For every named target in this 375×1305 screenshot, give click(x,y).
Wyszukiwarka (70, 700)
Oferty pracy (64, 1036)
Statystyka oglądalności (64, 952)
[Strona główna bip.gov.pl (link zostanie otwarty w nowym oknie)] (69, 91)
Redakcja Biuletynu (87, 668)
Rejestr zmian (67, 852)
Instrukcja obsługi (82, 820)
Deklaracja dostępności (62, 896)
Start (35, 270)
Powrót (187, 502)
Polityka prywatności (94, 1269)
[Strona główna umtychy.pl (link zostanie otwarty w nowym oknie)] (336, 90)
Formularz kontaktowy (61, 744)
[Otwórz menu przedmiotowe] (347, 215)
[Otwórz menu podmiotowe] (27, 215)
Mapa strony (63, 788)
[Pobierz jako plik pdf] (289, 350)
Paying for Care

-=-=-=-=-

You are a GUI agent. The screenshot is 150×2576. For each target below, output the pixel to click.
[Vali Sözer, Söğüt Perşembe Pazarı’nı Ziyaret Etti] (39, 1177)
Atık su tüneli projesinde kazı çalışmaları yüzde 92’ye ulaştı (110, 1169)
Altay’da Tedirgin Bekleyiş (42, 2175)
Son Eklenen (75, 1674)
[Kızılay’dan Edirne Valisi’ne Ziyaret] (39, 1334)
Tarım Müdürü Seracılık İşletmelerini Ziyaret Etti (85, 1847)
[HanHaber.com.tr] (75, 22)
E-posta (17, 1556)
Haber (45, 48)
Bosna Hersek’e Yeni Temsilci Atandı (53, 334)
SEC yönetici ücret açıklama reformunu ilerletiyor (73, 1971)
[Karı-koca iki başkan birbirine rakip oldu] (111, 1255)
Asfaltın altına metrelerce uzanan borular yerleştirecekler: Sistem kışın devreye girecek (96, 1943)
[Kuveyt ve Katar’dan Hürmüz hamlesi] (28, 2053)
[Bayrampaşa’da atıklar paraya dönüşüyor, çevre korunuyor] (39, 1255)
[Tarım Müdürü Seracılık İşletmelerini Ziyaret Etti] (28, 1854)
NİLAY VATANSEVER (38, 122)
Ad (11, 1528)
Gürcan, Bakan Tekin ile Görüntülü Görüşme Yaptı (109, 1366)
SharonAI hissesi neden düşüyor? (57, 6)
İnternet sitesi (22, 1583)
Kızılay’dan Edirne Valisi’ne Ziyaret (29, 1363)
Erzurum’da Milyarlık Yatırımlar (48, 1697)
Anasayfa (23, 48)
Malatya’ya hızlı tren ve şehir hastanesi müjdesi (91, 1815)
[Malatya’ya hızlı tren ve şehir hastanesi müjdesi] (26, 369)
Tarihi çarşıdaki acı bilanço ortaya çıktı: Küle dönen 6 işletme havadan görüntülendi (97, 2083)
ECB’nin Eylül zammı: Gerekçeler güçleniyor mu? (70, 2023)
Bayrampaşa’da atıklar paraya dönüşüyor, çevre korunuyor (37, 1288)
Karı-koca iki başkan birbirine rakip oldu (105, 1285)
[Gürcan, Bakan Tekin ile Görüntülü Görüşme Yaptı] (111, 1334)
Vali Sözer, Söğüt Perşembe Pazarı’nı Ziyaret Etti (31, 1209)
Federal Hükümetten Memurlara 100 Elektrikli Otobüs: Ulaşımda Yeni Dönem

-=-=-=-=-

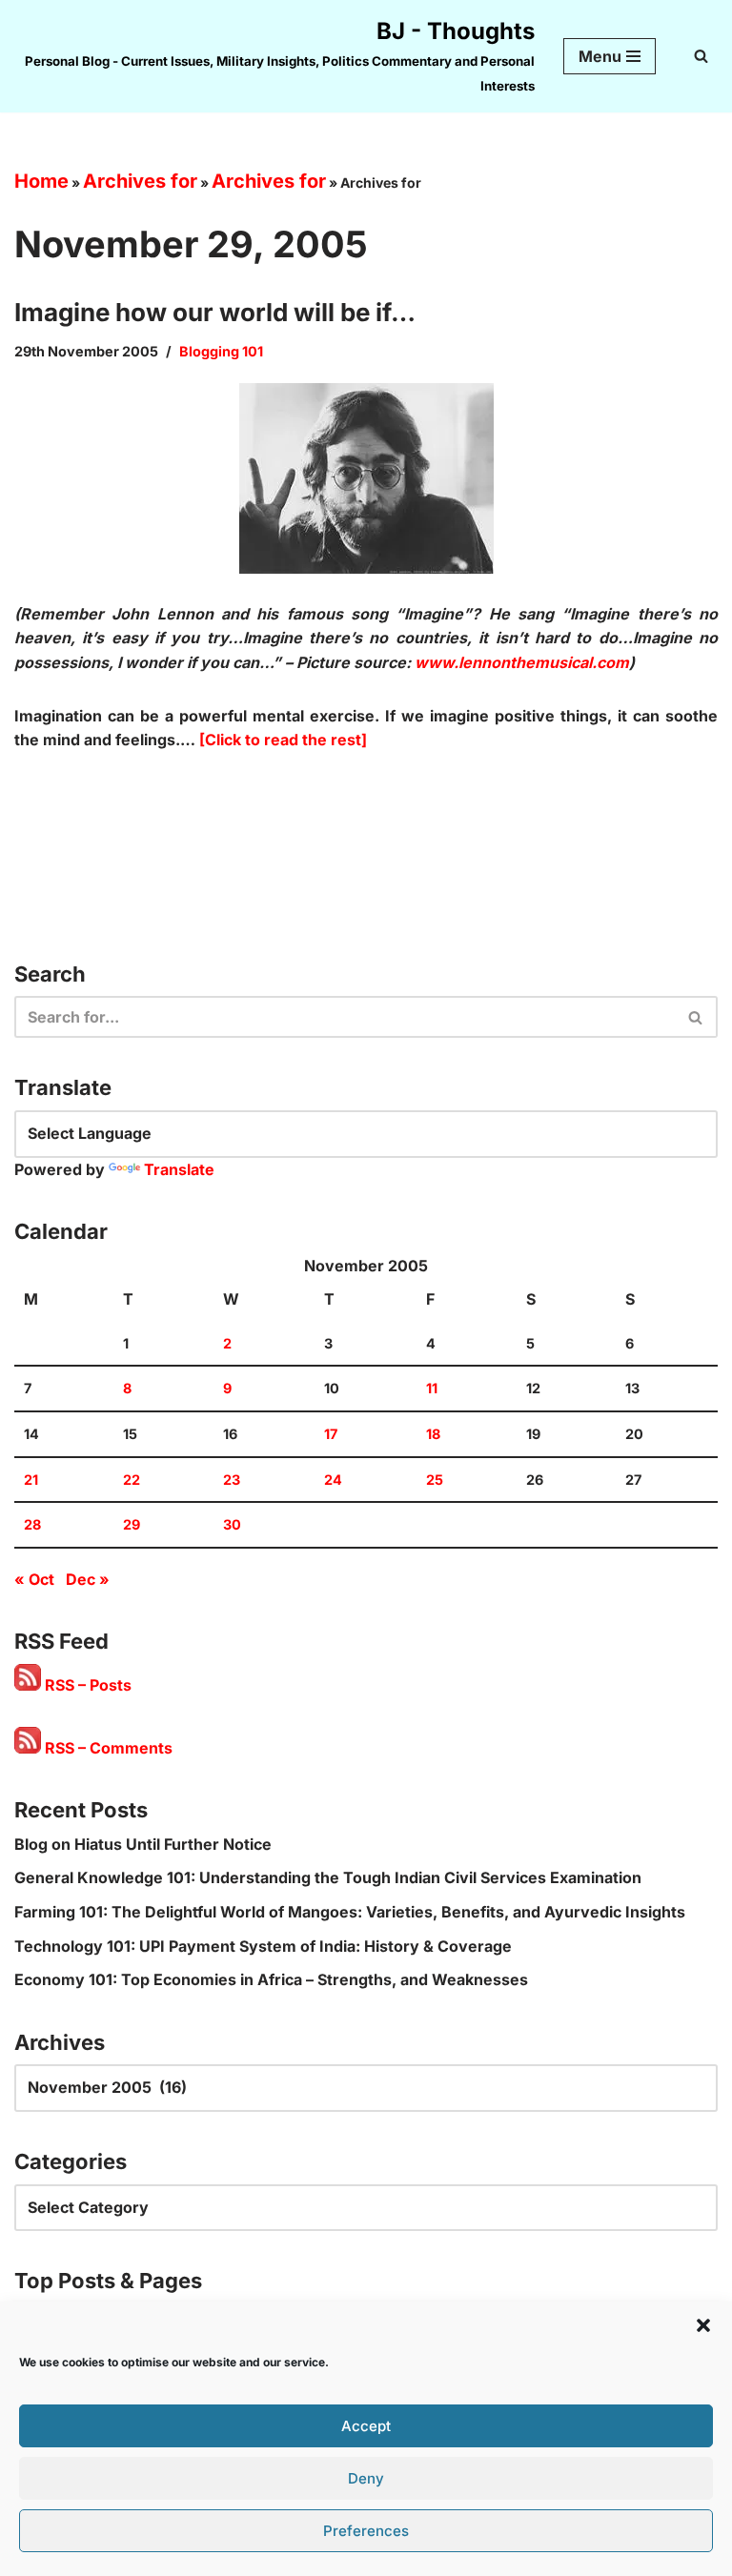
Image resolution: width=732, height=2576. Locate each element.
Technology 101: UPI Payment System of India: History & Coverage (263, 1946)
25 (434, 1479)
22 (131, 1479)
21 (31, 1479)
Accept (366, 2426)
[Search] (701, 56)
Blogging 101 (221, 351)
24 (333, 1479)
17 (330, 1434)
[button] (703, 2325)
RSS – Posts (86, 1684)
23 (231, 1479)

-=-=-=-=-

Which of the lines above carry the string "oknie"? Copy every one.

[Strona główna bip.gov.pl (link zostanie otwarty w nowym oknie)] (69, 91)
[Strona główna umtychy.pl (link zostanie otwarty w nowym oknie)] (336, 90)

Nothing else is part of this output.